The natural beauty of the place gives the story a poignant emphasis.
In the 16th Century a lengthy feud took place between the MacLeod and MacDonald clans, which eventually led to the massacre of the Eigg’s entire population bar one family that managed to escape.
A party of MacLeods visited the island in 1576 and the men were thought to be over-amorous towards the local girls. The men of Eigg weren’t happy about this and they rounded up the Macleods and cast them adrift in an open boat. Fortunately for the youths they were eventually rescued by some fellow clansmen but they vowed to return and take their revenge.
The following spring they did just that. The Eigg islanders saw a large flotilla of MacLeod birlinns, with several hundred men under the command of Alasdair Crotach and his son William, approaching from Skye and they all made for a secret cave which went by the name of Uamh Fhraing, the cave of Francis.
The entrance to the cave was low and covered in undergrowth but the entire population managed to crawl inside into a larger cavern where they hid.
The MacLeods searched the island for two days and in frustration decided to return to Skye. As they sailed from the shores of Eigg one of the MacDonalds left the cave, climbed to the top of the hill to see if the enemy had gone but was unfortunately spotted. He quickly made his way back to the cave but he left tell-tale footprints in the snow.
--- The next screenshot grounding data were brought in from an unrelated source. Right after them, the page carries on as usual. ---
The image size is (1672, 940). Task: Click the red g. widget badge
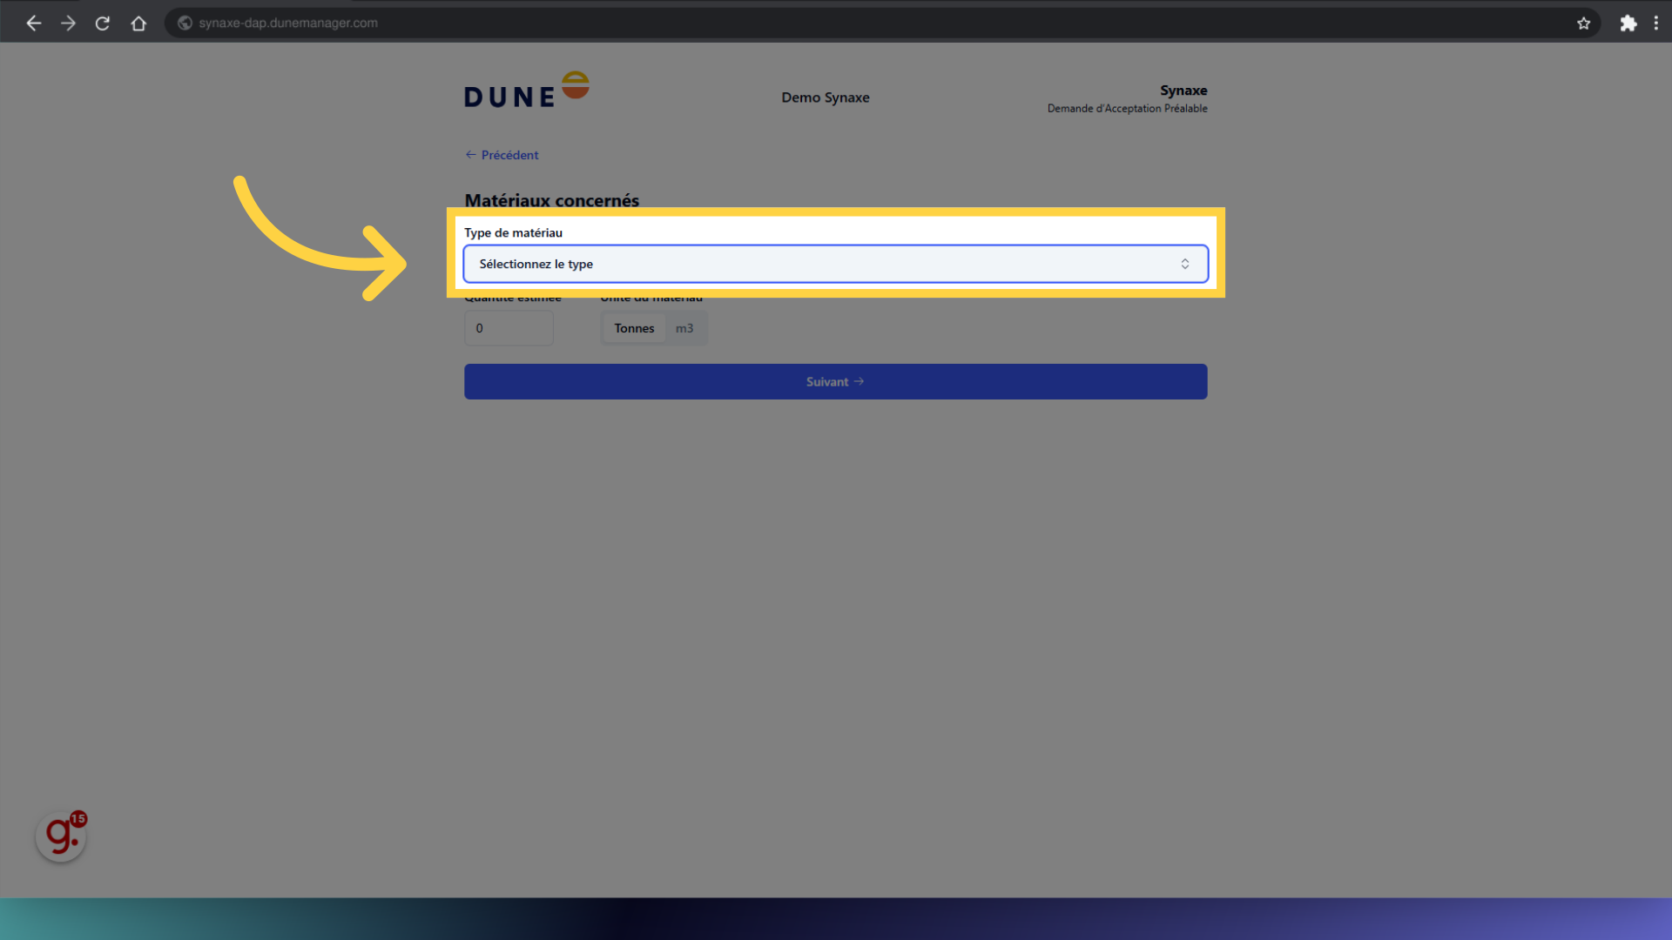tap(61, 836)
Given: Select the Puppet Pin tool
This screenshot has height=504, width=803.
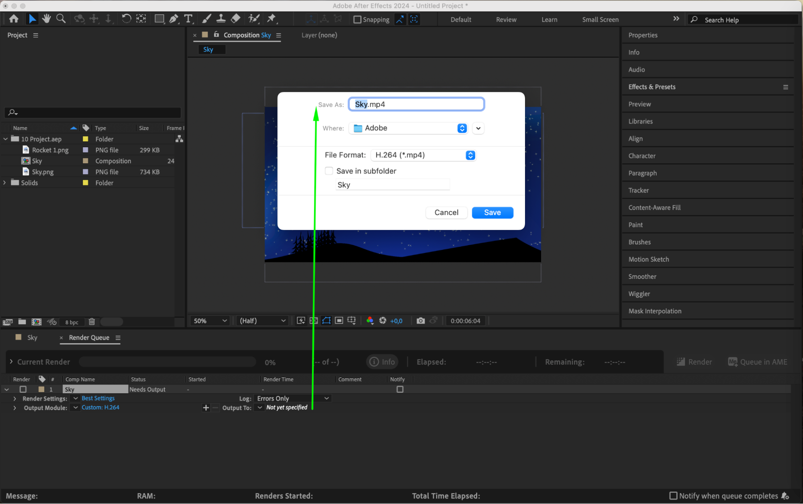Looking at the screenshot, I should [x=272, y=18].
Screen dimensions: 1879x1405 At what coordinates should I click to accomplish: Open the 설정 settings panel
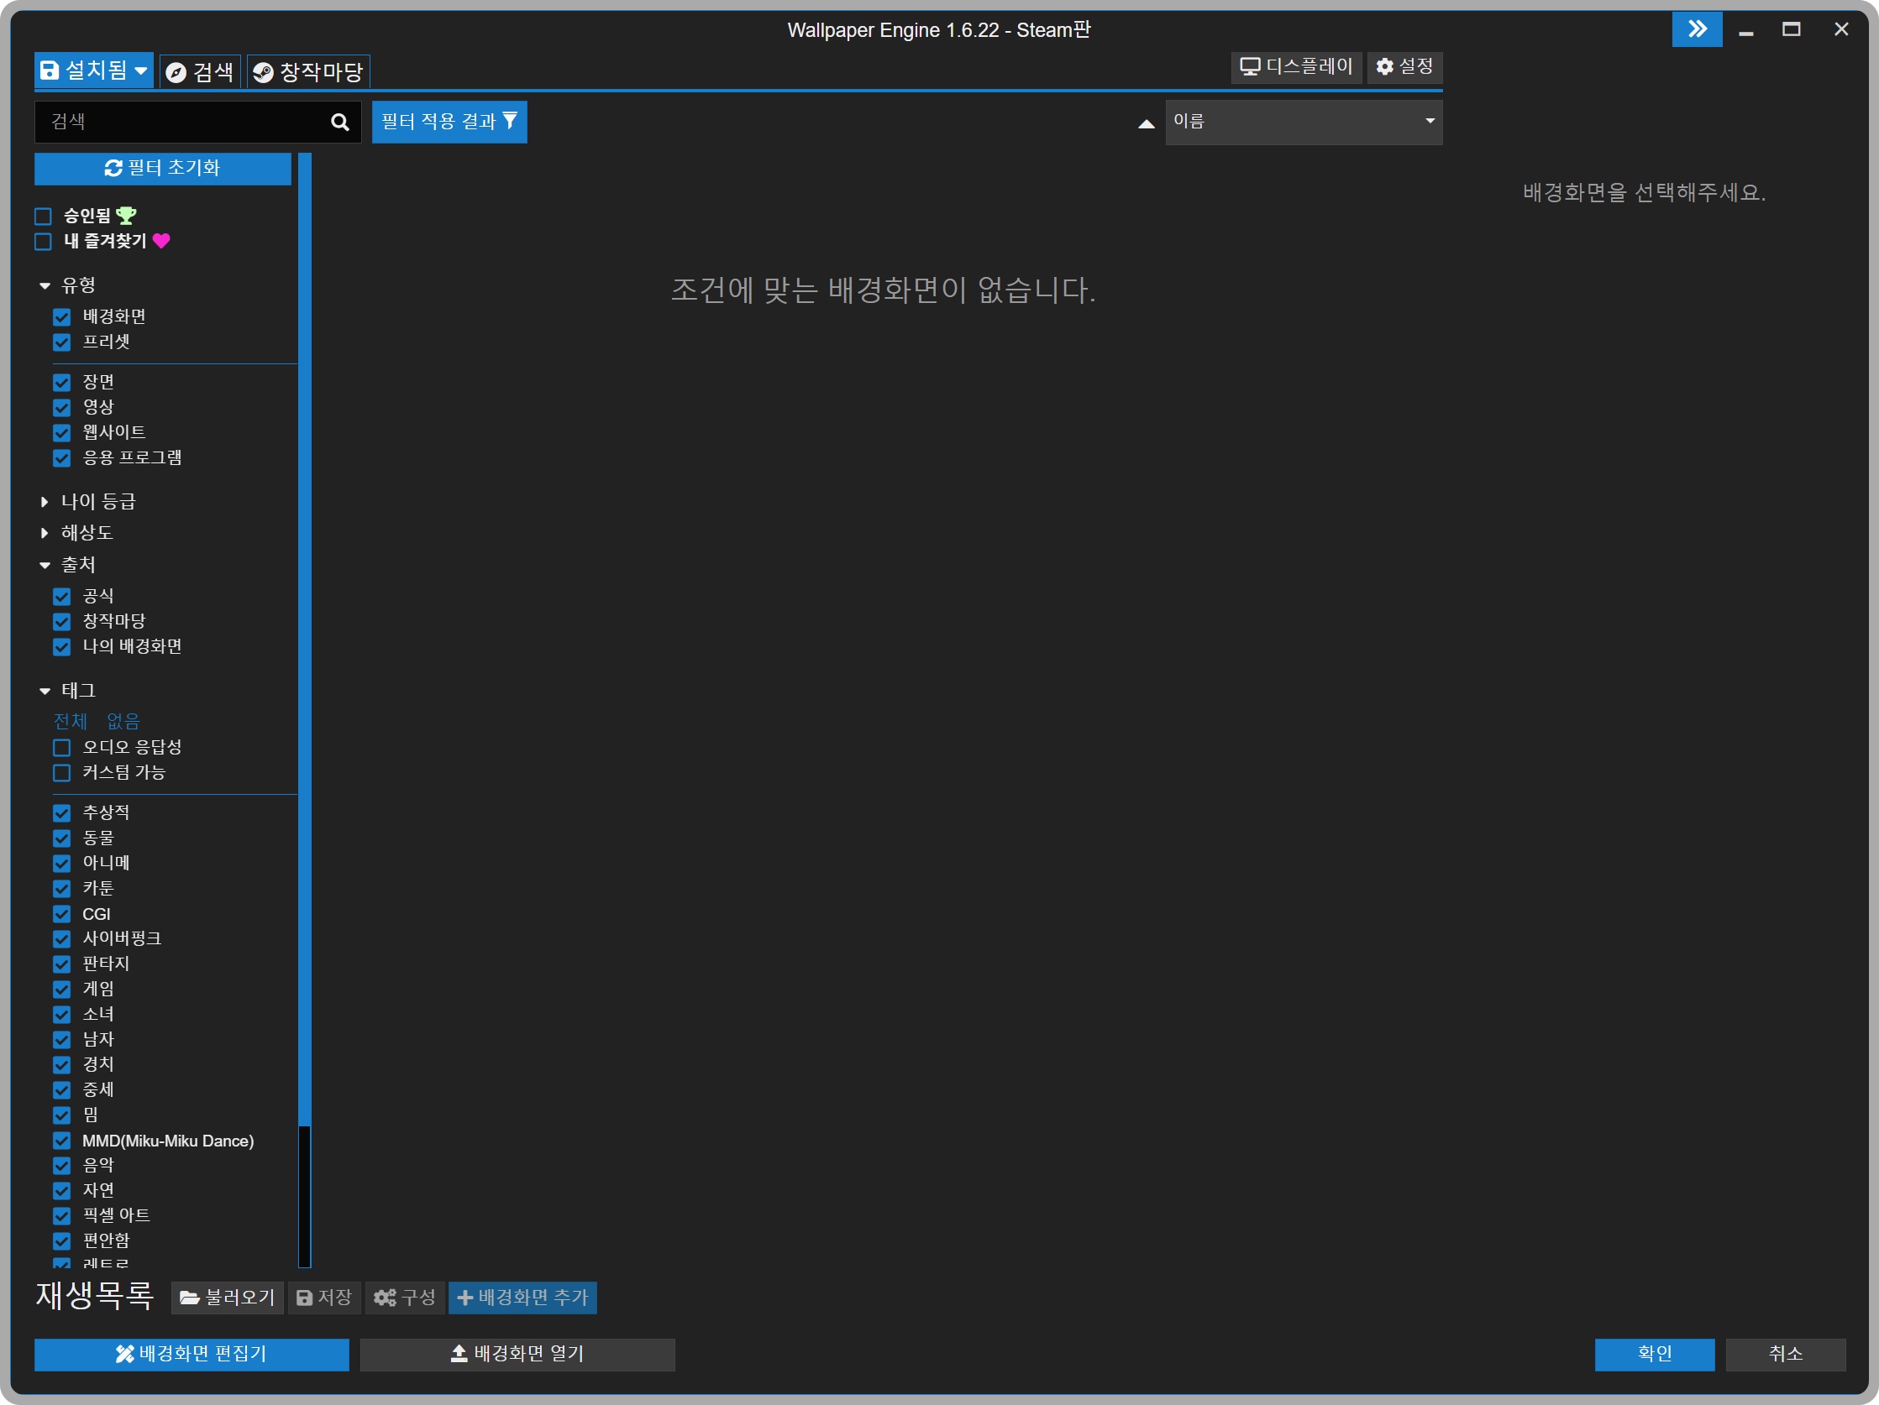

The MacLeods found the footsteps and traced them to the cave’s low entrance. They then piled thatch and roof timbers at the cave entrance and set fire to it at the same time damping the flames so that the cave was filled with smoke.
Three hundred and ninety five people died, either by smoke inhalation or heat and oxygen deprivation. Only one family managed to escape to tell the tale.
Almost 250 years later Sir Walter Scott visited the cave and found human bones there. More recently, in 1979, a boy on holiday visited the cave and found a human skull. It was gifted to Birmingham Museum.